It happened in 2005, 10 years ago. I moved in with a man who I thought loved me to death. He was a construction worker, and fooled the entire world as to who and what he was. He drank heavily, used drugs, and repeatedly raped and beat me for a year and a half. He took my virginity against my will, so my first sexual experience was not a pleasant one. After the beatings, he'd cry and appologize repeatedly, and time after time, I took him back. He brain washed me into believing that he was the only one who cared. He even went as far as buying a gun, and repeatedly shoot at me saying, "All it takes is one shot."
Countless times, I used the, "I fell down", or, "I banged into a door" excuse. I stayed in women's shelters only to believe his lies and go back. He was fine for a few days, then the pattern began again.
It took lots of friends, and extended family to get me out of the apartment when he was at work. I never packed so fast in my life.
It's been 10 years, and even after intense therapy, I still experience flashbacks and I'm still afraid of construction workers. I had a problem for a while with jingling keys, because he used to walk around, with his keys on his belt, and for awhile, when I heard someone walking with keys, I'd be curled up in a fetal position, shaking.
I'm married now, to a loving man. He is an auto mechanic.
Before we got married, some issues came up. I told my therapist, how scared I was that my happiness would end, if I told my husband what happened. I'd been experiencing pain during sexual intercourse, and my Gynecologist suggested that it was from the repeated rape. My issue was that whenever my husband and I were intimate, I'd see my ex boyfriend slap me saying, "Take it bitch and shut up. Be quiet!" So I'd have extreme pain during the intimacy. I tried to keep the secret from him, but each time, the pain got worse.

◆ ◆ ◆ ◆ ◆ ◆ ◆

Reproduce, word for word, the portion of the personal account that begins with the words "Countless times, I" and ends with "fetal position, shaking.".

▶ [STORED DATA]
◆ ◆ ◆ ◆ ◆ ◆ ◆

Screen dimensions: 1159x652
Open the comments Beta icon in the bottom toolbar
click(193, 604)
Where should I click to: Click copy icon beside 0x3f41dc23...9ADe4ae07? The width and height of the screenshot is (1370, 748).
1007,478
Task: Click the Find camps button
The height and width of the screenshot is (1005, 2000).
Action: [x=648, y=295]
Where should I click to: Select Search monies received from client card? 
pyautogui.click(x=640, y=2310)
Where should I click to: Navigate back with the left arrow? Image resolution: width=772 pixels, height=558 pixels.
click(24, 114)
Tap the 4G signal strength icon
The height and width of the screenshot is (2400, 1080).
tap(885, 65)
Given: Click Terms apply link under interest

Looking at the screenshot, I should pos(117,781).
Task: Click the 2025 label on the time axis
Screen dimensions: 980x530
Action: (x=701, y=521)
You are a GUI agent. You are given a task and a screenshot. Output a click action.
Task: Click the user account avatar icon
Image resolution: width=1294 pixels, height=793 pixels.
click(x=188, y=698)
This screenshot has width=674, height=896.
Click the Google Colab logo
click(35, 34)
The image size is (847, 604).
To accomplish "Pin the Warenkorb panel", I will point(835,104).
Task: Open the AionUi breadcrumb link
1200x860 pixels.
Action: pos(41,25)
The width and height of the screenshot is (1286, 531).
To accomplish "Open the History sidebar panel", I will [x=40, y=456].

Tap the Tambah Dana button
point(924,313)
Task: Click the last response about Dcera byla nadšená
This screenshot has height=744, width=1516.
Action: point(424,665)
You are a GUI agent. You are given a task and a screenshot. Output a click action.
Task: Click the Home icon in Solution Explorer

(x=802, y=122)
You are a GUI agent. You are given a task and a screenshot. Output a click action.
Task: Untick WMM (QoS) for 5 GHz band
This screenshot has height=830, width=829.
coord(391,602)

◆ ◆ ◆ ◆ ◆ ◆ ◆

▶ [OUTPUT OF THE EXERCISE]
Countless times, I used the, "I fell down", or, "I banged into a door" excuse. I stayed in women's shelters only to believe his lies and go back. He was fine for a few days, then the pattern began again.
It took lots of friends, and extended family to get me out of the apartment when he was at work. I never packed so fast in my life.
It's been 10 years, and even after intense therapy, I still experience flashbacks and I'm still afraid of construction workers. I had a problem for a while with jingling keys, because he used to walk around, with his keys on his belt, and for awhile, when I heard someone walking with keys, I'd be curled up in a fetal position, shaking.